Duluth teacher pension fund seeks merger with state fundIn 1993 the Duluth school district teacher pension fund had about the same number of teachers paying into it that it does retirees collecting benefits today.
By: Jana Hollingsworth, Duluth News Tribune
In 1993 the Duluth school district teacher pension fund had about the same number of teachers paying into it that it does retirees collecting benefits today.
It’s a unique problem among pension funds in Minnesota, and a big reason that a merger with the statewide Teachers Retirement Association is backed by the Duluth Teachers’ Retirement Fund Association.
“When I became a member of the board it was almost 2-to-1 actives versus retirees,” said Tom Pearson, president of the Duluth fund’s Board of Trustees, and activities director at Denfeld High School. “Now it’s completely flip-flopped. We can’t sustain that.”
A study mandated by the Legislature examined the costs and possibility of merging both the Duluth fund and the St. Paul Teachers Retirement Fund Association with the state fund. It would cost taxpayers more than $61 million annually over 24 years. Duluth’s portion would cost about $15 million annually. The St. Paul fund doesn’t want to merge, but still wants to receive $7 million annually in state aid, according to the study.
Duluth’s pension is 54 percent funded. Last year it was 63 percent. Before the market crash of 2008, it was about 90 percent funded, and has been historically robust.
Between Duluth’s demographic problem and its slow recovery from the Great Recession, a merger seems to be the best answer, said Jay Stoffel, former executive director of Duluth’s teacher retirement fund, and current deputy executive director of the Teachers Retirement Association in St. Paul.
“Baby boomers are retiring and there is a large number that will continue to retire in the Duluth system,” he said. “They are replaced with younger teachers making a smaller salary. When the contributions are based on the percentage of salary, there is less money coming in.”
That really makes a difference, he said, when the pool of workers is smaller. In 1993, there were 1,453 members paying in to the Duluth fund and 822 members collecting benefits. In 2013, 873 members paid in and 1,445 collected benefits. About 50 teachers retired from the district last year.
The Duluth fund also lost members when the state directed instructors at Lake Superior College in 1995 and Duluth charter schools in 2002 to join the statewide teachers fund.

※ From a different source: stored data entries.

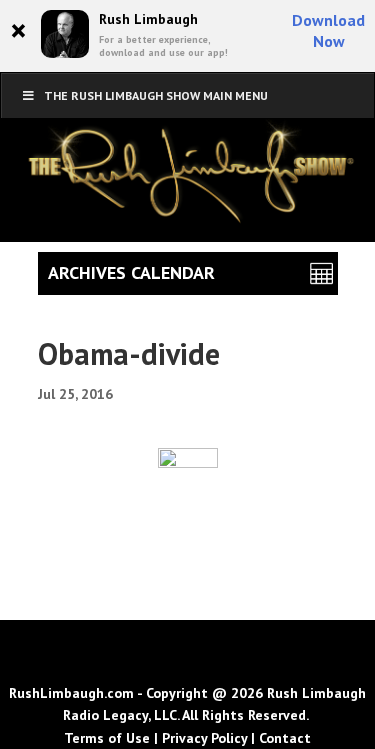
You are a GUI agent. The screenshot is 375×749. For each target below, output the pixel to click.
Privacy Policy (204, 738)
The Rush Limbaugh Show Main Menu (156, 95)
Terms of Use (107, 738)
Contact (285, 738)
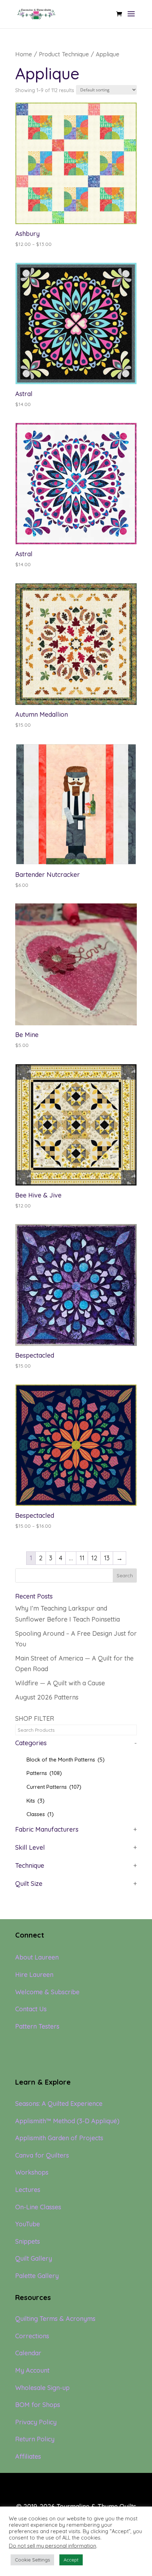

Duluth’s unfunded liability as of June 30 is $162 million, up from $119 million last year. Much of that increase comes from the restoration of a 1 percent cost-of-living-adjustment, after not having one for three years, Stoffel said. Another chunk comes from a benefit formula increase, both approved by lawmakers. But the Legislature also approved employee and employer contribution rate increases for both last year and this year. It also approved $6 million in state aid for 2014 and 2015 to help close the funding gap.
If the merger is approved, that aid would continue, and be a part of the $15 million going to the TRA for the next 24 years. The idea, Stoffel said, is to ensure the statewide fund isn’t responsible for Duluth’s liabilities. He said St. Paul doesn’t want to merge because it doesn’t have Duluth’s demographic issues, and says it can survive independently. That fund is 60 percent funded.
Karen Kilberg is the new executive director of the Duluth fund, and formerly led the Minneapolis teachers retirement fund until its 2006 merger with the TRA. Both she and Stoffel said Duluth’s problem last year wasn’t its investments.
“Duluth had a greater return than all other entities for last year,” she said, considering other public pensions in the state.
With a 16.7 percent return, it was among the top 10 percent of public pension funds in the nation, Stoffel said. But when benefits cost $2 million a month, it’s hard to rebuild after the large loss in 2008, he said.
Kilberg is hoping the fund will soon be on a fully funded track.
“The sooner it is addressed the better it will be for all parties,” she said. “If you let it go for another year or another year, the situation becomes worse and the amount of money needed to fix it starts to increase.”
Pearson said members don’t appear worried about a transition, or about the chance it won’t be approved.
“They understand that pensions are safe,” he said. “Minnesota has a history of following through on promises to pensions and people who receive pensions.”
The Legislature will take up the issue this session. The study outlines a plan that would have the merger complete by June 30, 2015, but Stoffel said it could take longer.